TASK BRIEF: Below are records to reproduce in full; copy them exactly but keep the pictures out.

DATASET:
•••

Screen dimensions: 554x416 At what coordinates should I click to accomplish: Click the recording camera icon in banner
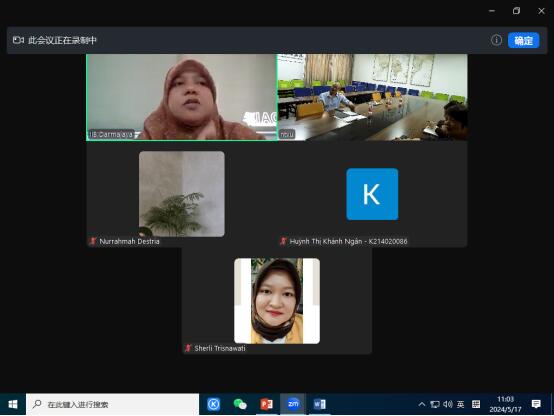coord(18,40)
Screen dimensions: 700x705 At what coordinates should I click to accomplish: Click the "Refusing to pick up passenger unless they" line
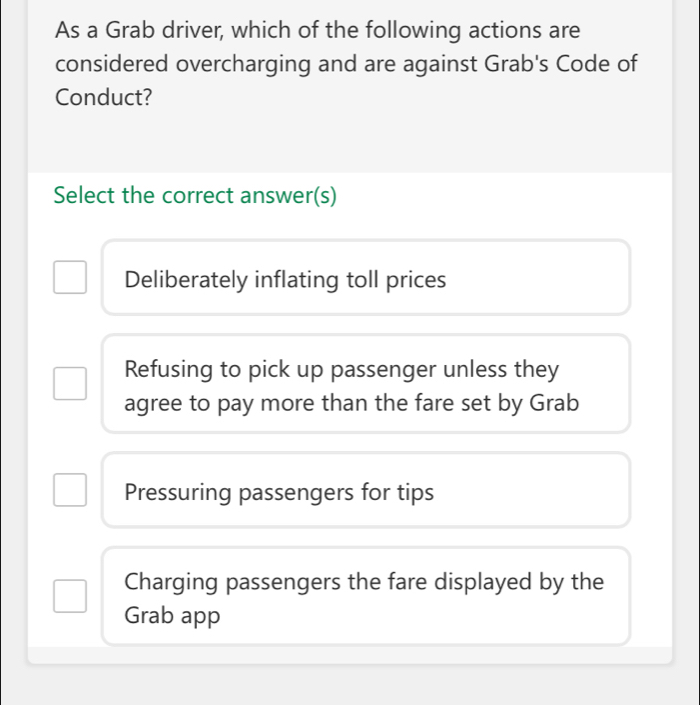click(342, 370)
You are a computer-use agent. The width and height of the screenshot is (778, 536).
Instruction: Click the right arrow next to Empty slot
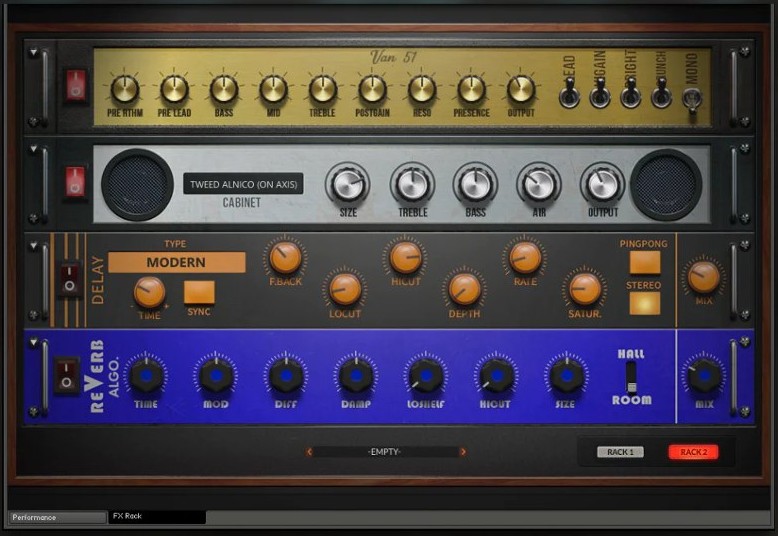pyautogui.click(x=463, y=452)
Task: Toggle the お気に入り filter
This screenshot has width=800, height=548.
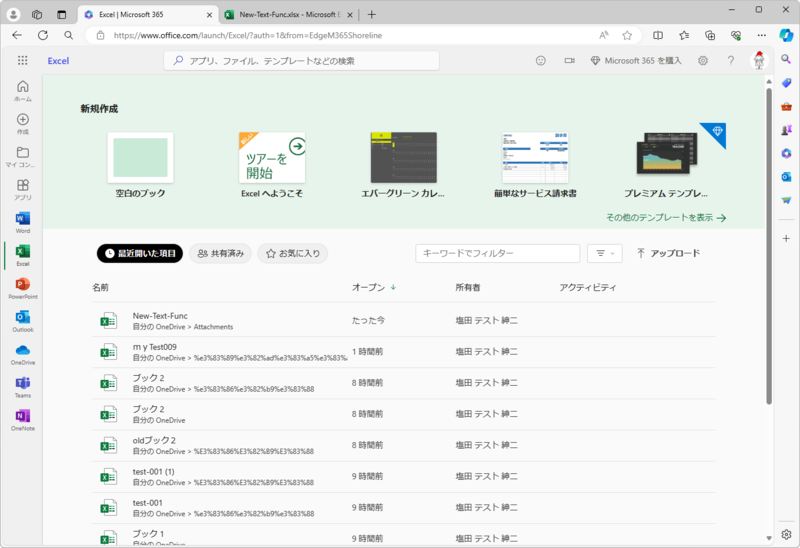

•••

RESULT:
Screen dimensions: 554x416 At what coordinates should I click to accomplish: Click the recording camera icon in banner
coord(18,40)
Screen dimensions: 700x705 At what coordinates should I click to accomplish: Click the "Refusing to pick up passenger unless they" line
click(342, 370)
You are a computer-use agent. The width and height of the screenshot is (778, 536).
Instruction: Click the right arrow next to Empty slot
pyautogui.click(x=463, y=452)
Task: Toggle the お気に入り filter
This screenshot has width=800, height=548.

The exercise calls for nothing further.